Exercise brief – Every line of the records that holds the word "name" should be copied.

--- Data for the task Enclosed Below ---

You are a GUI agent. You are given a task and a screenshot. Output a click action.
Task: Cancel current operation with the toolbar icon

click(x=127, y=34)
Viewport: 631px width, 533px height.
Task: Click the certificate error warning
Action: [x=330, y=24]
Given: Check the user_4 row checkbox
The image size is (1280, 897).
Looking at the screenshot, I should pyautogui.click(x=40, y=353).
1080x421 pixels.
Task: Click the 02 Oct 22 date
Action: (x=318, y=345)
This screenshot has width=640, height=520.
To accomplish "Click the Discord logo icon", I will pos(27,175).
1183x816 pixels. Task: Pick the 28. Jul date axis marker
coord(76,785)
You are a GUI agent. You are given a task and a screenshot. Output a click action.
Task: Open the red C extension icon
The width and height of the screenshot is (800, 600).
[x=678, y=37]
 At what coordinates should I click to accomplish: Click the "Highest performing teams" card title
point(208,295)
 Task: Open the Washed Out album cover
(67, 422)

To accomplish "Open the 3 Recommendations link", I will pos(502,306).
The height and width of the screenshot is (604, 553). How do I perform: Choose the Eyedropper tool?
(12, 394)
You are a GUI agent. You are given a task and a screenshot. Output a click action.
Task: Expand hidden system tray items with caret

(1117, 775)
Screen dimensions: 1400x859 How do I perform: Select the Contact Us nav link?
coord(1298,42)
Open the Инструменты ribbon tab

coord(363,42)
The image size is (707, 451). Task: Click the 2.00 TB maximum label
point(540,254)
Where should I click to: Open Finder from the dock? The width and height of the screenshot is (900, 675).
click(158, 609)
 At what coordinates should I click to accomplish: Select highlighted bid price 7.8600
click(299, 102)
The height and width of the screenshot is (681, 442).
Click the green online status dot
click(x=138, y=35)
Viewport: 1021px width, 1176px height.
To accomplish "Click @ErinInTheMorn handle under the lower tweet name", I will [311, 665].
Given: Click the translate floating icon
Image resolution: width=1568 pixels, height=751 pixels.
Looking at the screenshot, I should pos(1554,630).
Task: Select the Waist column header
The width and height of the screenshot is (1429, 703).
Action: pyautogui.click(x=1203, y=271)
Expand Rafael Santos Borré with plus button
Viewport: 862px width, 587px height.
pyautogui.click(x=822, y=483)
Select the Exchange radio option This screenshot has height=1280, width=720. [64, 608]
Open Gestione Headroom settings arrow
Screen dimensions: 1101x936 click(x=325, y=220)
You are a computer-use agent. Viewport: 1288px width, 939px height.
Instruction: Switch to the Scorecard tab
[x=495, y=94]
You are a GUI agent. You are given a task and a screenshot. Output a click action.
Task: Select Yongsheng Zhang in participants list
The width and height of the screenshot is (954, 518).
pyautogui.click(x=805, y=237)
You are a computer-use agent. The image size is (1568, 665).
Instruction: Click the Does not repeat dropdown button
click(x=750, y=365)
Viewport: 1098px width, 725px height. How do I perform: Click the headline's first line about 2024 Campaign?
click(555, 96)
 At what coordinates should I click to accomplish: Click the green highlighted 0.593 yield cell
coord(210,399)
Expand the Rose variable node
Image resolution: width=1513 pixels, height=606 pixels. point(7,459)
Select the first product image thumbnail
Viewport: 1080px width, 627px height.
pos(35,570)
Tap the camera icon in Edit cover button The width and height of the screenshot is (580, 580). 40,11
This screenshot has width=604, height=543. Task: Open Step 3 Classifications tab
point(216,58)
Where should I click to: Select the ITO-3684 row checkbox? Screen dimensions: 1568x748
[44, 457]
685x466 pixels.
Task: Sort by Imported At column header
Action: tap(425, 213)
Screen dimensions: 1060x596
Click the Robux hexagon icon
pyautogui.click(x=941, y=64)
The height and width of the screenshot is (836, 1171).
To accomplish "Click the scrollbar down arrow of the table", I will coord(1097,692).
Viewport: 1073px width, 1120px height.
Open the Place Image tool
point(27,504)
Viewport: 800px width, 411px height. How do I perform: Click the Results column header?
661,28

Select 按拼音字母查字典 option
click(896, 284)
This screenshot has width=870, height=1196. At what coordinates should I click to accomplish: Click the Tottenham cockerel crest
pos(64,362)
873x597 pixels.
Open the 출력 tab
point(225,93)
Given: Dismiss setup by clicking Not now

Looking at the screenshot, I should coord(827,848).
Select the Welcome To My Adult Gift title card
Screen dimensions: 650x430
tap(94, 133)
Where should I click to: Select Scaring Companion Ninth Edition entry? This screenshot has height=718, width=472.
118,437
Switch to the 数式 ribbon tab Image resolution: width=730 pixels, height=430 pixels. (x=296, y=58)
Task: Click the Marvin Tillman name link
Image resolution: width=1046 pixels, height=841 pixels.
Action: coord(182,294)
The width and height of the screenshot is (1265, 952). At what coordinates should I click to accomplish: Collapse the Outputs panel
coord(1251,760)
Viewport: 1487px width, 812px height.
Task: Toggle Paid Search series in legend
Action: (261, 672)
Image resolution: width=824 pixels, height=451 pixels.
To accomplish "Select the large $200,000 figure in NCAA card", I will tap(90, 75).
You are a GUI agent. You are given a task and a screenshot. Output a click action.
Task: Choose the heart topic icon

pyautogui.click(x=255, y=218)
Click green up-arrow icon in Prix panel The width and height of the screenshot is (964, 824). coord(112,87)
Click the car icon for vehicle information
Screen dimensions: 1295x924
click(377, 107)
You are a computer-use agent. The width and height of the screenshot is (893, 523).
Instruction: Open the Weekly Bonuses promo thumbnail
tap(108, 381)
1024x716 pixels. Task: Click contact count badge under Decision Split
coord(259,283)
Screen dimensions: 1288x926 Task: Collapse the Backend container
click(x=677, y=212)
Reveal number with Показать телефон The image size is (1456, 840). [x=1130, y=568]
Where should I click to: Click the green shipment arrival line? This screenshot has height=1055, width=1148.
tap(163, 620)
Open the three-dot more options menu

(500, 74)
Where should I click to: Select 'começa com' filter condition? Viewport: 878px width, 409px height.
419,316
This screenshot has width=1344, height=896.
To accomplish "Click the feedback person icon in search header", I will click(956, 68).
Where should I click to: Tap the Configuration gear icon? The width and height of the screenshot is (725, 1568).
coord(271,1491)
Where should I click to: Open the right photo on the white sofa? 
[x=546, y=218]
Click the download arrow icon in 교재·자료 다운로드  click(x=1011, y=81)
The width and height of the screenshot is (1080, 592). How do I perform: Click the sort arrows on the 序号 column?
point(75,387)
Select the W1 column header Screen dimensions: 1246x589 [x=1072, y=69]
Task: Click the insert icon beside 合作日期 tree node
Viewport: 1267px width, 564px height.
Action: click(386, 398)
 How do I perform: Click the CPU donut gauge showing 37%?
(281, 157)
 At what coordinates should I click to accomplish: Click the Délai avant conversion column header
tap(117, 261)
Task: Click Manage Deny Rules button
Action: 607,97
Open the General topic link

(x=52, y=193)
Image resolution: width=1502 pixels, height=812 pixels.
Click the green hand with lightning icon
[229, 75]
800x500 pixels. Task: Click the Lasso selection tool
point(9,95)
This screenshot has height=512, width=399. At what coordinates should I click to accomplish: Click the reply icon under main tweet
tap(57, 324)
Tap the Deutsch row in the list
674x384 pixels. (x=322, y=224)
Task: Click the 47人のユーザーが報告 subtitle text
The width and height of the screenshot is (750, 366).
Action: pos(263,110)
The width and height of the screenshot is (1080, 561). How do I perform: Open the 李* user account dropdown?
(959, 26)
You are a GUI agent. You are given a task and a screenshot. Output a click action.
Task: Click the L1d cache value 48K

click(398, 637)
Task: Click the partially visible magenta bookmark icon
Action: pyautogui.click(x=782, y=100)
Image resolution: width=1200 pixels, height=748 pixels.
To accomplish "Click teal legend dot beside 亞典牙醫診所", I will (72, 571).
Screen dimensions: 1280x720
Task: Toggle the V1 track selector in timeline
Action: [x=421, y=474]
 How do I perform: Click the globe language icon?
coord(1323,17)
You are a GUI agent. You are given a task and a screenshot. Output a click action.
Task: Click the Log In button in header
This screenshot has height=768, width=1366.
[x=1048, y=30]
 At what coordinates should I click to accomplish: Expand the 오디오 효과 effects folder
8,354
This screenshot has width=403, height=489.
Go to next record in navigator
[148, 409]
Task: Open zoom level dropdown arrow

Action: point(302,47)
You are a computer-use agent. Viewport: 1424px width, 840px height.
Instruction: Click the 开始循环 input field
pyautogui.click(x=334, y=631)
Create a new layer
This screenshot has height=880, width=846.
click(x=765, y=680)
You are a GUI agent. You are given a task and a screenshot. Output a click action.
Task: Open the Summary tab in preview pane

--- End of Enclosed Data for the task ---

Solution for this exercise –
To accomplish "Click @ErinInTheMorn handle under the lower tweet name", I will [311, 665].
Task: Click the Marvin Tillman name link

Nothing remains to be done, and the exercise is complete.